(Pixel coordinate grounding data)
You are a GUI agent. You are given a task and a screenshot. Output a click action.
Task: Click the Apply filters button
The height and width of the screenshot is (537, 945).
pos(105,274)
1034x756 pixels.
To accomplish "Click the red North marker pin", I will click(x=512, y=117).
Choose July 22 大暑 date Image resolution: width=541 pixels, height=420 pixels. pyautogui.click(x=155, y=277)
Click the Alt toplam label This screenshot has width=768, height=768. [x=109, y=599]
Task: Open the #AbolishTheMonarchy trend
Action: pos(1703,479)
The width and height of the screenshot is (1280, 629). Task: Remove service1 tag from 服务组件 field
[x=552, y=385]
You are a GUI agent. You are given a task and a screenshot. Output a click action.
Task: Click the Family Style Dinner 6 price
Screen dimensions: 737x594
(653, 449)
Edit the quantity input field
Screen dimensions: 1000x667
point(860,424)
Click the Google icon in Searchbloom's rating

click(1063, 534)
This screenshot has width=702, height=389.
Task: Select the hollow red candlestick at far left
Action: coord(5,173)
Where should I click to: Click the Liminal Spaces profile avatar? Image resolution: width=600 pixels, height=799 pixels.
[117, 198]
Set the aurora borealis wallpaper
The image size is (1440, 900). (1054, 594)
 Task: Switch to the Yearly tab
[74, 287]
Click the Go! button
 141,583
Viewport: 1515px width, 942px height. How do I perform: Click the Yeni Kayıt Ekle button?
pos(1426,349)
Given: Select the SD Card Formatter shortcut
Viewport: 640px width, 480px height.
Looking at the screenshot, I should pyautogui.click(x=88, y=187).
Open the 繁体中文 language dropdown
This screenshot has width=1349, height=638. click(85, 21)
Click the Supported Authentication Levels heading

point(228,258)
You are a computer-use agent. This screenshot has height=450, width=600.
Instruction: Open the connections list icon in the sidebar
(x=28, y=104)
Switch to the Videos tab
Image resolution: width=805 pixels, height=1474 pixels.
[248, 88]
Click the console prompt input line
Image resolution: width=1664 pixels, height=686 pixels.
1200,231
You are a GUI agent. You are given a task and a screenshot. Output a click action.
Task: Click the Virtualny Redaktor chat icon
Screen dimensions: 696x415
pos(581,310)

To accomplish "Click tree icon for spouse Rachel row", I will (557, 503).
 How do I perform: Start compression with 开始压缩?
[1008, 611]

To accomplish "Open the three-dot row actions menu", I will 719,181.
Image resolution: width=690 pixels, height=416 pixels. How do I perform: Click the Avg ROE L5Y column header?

## Prompt
In the records above, locate every line with the string "will" and copy it.

## The completed task
To accomplish "Click the red North marker pin", I will click(x=512, y=117).
To accomplish "Click tree icon for spouse Rachel row", I will (557, 503).
To accomplish "Open the three-dot row actions menu", I will 719,181.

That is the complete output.